Exercise: Take the data below. Output it exactly from its first line through the line containing "Task: Expand the XG Match Story panel".

----------------------------------------

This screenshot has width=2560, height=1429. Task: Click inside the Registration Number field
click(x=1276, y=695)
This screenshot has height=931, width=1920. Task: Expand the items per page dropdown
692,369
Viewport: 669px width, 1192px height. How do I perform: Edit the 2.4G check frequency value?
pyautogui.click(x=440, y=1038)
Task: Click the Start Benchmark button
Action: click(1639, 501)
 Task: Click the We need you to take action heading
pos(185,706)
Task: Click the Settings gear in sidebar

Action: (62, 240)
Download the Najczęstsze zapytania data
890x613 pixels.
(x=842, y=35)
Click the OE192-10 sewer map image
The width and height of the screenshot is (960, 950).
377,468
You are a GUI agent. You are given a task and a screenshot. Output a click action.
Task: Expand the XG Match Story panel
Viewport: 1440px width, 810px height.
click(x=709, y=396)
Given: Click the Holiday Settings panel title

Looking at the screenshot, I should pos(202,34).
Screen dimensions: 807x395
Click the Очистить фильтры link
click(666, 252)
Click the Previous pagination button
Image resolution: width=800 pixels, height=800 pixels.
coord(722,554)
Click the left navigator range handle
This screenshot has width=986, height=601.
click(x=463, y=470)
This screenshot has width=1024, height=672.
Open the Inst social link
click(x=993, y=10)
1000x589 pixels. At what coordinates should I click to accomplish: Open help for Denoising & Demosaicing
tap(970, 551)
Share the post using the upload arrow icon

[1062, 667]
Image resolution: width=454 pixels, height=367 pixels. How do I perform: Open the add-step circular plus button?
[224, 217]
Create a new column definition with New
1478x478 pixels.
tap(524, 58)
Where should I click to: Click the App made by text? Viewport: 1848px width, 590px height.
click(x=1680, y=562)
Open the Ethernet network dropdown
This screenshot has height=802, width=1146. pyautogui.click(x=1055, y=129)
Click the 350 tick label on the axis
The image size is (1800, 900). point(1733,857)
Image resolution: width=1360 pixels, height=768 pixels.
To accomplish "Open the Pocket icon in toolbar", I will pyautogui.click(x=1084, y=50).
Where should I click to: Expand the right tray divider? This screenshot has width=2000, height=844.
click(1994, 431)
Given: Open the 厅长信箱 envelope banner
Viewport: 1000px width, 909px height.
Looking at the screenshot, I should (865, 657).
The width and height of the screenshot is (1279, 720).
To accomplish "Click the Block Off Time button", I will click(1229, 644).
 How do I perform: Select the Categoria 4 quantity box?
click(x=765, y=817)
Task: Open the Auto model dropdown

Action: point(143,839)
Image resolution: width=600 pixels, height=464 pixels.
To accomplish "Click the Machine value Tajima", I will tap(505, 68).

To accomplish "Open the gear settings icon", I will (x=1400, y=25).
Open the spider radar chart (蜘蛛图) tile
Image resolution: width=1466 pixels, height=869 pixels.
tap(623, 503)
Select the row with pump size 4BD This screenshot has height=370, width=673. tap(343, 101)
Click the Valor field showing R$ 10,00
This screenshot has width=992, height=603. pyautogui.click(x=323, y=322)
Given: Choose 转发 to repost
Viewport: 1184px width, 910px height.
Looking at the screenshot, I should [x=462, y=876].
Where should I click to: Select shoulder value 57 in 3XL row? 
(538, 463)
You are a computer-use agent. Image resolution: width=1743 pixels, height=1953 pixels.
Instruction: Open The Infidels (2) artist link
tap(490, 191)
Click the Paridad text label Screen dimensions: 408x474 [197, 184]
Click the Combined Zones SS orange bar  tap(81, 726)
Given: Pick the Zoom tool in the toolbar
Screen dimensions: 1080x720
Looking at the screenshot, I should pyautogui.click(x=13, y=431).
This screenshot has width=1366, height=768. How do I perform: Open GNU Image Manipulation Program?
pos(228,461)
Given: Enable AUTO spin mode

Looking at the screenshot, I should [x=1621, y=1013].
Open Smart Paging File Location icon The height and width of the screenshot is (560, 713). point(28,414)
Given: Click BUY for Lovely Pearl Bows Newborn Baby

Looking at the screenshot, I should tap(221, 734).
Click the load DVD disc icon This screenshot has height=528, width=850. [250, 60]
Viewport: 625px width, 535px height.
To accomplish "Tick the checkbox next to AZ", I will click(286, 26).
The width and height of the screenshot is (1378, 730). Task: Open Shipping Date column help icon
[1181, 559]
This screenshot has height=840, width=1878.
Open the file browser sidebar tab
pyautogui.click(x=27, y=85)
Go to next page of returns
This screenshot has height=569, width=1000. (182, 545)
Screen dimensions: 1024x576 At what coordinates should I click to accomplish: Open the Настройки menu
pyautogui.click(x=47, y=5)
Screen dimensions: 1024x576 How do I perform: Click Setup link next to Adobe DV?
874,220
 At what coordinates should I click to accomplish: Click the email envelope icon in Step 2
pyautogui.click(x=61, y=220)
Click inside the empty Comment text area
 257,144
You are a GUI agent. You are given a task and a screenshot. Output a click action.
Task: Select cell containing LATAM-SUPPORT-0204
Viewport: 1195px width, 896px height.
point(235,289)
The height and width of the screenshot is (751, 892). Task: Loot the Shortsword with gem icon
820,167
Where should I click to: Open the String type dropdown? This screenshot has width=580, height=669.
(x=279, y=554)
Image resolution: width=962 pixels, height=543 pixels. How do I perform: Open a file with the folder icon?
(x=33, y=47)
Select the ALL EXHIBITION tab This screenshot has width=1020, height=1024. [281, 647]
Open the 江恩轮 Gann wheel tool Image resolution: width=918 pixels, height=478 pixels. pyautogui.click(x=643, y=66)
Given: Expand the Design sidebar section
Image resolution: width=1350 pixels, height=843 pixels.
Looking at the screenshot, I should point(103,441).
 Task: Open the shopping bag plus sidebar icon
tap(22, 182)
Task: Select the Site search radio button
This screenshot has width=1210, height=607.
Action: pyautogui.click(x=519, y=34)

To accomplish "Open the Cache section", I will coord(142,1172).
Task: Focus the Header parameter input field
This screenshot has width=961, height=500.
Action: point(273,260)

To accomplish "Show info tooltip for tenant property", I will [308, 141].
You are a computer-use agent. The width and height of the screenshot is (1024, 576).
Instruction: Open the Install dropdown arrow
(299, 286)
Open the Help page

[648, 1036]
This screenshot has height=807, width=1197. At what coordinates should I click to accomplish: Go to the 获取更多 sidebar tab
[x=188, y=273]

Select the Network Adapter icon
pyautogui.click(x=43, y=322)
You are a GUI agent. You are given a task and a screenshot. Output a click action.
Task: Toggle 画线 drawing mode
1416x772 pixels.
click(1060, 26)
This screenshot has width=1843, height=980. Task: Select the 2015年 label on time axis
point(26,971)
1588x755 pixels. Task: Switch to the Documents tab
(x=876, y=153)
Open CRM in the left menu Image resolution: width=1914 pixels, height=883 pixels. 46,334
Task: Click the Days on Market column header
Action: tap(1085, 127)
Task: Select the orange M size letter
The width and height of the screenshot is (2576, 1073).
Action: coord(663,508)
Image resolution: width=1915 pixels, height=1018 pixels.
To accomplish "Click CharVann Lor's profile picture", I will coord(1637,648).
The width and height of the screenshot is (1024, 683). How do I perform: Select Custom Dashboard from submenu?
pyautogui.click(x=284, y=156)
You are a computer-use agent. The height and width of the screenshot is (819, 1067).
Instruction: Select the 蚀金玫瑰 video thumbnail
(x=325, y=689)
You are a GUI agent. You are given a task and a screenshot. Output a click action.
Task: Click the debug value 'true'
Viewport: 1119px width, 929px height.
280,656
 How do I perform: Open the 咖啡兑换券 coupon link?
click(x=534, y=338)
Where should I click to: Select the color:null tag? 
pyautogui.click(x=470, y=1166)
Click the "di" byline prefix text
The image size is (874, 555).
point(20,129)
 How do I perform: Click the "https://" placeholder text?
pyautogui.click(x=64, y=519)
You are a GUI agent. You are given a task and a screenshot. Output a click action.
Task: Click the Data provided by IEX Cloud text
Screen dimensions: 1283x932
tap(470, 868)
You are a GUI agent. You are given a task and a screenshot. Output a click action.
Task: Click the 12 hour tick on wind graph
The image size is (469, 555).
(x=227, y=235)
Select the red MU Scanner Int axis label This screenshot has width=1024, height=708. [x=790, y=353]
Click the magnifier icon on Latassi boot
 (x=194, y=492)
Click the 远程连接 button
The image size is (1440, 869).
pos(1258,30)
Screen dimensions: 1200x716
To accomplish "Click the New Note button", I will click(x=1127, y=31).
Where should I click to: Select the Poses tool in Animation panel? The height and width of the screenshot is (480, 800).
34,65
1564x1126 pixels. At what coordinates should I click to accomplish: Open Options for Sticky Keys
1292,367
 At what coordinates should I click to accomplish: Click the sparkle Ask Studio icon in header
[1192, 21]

----------------------------------------

Solved exercise:
This screenshot has width=2560, height=1429. Task: Click inside the Registration Number field
click(x=1276, y=695)
This screenshot has height=931, width=1920. Task: Expand the items per page dropdown
692,369
Viewport: 669px width, 1192px height. How do I perform: Edit the 2.4G check frequency value?
pyautogui.click(x=440, y=1038)
Task: Click the Start Benchmark button
Action: click(1639, 501)
 Task: Click the We need you to take action heading
pos(185,706)
Task: Click the Settings gear in sidebar

Action: (62, 240)
Download the Najczęstsze zapytania data
890x613 pixels.
(x=842, y=35)
Click the OE192-10 sewer map image
The width and height of the screenshot is (960, 950).
377,468
You are a GUI agent. You are given a task and a screenshot. Output a click action.
Task: Expand the XG Match Story panel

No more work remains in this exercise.